**Quoted passage**
Small particles with a bright future

Novel luminescent materials: EU funds 'LUMINET' project with 3.6 million Euros

20-Mar-2013 - Germany

Phosphors form the basis of many applications in our daily life. Their further development is the goal of the project "LUMINET" which is funded by the EU in the 7th Framework Programme (FP7) to the tune of 3.6 million Euros over four years. For this purpose, a network of twelve research institutes and companies is training talented young people to form the next generation of leading experts in this field. Prof. Dr. Anja-Verena Mudring from the Department of Inorganic Chemistry 3.0 at the Ruhr-Universität coordinates the network.

Luminescent materials are a key technology of the next generation

The European Commission has identified luminescent materials as a key technology of the next generation. Phosphors are used, for example, in traffic lights, computer screens, smartphones and tablets, Euro banknotes, medical devices, as well as in films for X-rays and light sources. "Worldwide, lighting alone consumes a large share of electric energy - about 20 percent", says Anja-Verena Mudring. "Up to fifty nuclear power plants could be removed from the network without replacement if all the bulbs were replaced with efficient energy saving bulbs or LEDs - as already initiated in the EU, Australia and other countries." Researchers and politicians assume that the economic and social significance of luminescent materials will continue to grow. Resources management and environmental compatibility play a vital role here.

**Raw data**
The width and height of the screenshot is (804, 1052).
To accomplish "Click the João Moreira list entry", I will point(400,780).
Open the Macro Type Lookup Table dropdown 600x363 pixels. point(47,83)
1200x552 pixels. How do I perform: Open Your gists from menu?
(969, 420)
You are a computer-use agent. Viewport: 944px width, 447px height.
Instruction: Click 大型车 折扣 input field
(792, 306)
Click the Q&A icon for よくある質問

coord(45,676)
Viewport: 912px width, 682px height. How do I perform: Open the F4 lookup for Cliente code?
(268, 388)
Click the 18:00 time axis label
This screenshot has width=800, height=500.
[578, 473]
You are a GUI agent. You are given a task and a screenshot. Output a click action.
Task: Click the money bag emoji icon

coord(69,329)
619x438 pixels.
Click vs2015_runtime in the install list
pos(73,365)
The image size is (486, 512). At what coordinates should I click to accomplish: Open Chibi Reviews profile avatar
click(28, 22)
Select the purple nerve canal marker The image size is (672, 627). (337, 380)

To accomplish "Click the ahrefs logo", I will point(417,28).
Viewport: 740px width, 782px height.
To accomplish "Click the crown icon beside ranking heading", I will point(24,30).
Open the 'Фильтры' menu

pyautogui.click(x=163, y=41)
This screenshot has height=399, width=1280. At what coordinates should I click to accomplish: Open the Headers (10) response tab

**Task item**
In the LUMINET article, what reason does Anja-Verena Mudring give for why efficient lighting matters? Answer in one to three sentences.

**Task output**
Worldwide, lighting alone uses a large share of electric energy, about 20 percent. If all bulbs were replaced with efficient energy-saving bulbs or LEDs, up to fifty nuclear power plants could be taken off the network without replacement.